キム:サリーさん、昨日アルバイトの帰りに自転車で走っていたら
   横から出てきた車にぶつかって大けがしたみたいなんですよ。
リー:あらら、それは大変ですね。


この「車にぶつかる」という言い方は
もちろん、正しい日本語です。

ですが、日本語を勉強する外国人の方の中には
この日本語を「おかしい。変だ。
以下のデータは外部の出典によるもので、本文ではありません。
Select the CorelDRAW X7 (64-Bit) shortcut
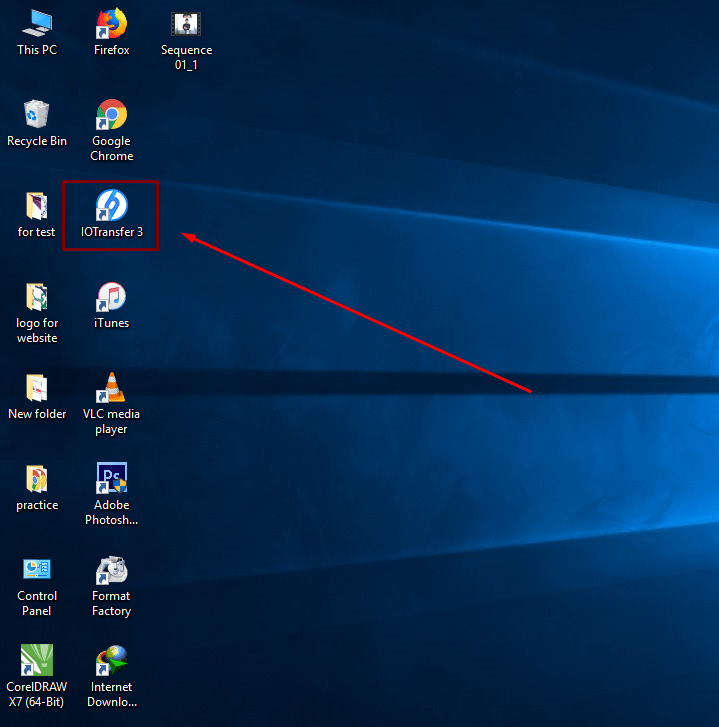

」と思う方が
いるようです。

なぜでしょう。

辞書で「ぶつかる」を引くと「自動詞」と書いてあります。

自動詞とは、

「(電気が)つく」「(自動ドアが)開く」「(部屋から)出る」

のように、主体の自発的な動作を表す動詞のこと。


というわけで、

「えっ! サリーさん、自分から車に突進したんですか。
 何を考えているの!」

と思ってしまうわけですね。

もちろんこの解釈(かいしゃく)は間違いです。

おそらくは車の方がサリーさんにぶつかったのでしょう。

でも、日本語では
「サリーさんが車にぶつかった」
という表現をするのです。


原因は「ぶつかる」という動詞の意味にあります。

「ぶつかる」は、主体の自発的な動作を表すのではなく、
2つのものが衝突(しょうとつ)するなりゆきや
そうした事態そのものを表した動詞なのです。

普通の自動詞とは、ちょっと違うんですね。

同じことが他動詞「ぶつける」にも言えます。

例えば、こんな例。

例)暗い部屋の中を歩いていたら、壁に頭をぶつけてしまった。

この時の「壁に頭をぶつけてしまった」は、
「壁に頭が当たってしまった」という意味です。


年末年始は、交通事故が多い時期。
皆さん、安全にはくれぐれも気をつけて、
いい年を迎えてくださいね。


     ……ちなみに「包丁で指を切る」も不注意の結果です。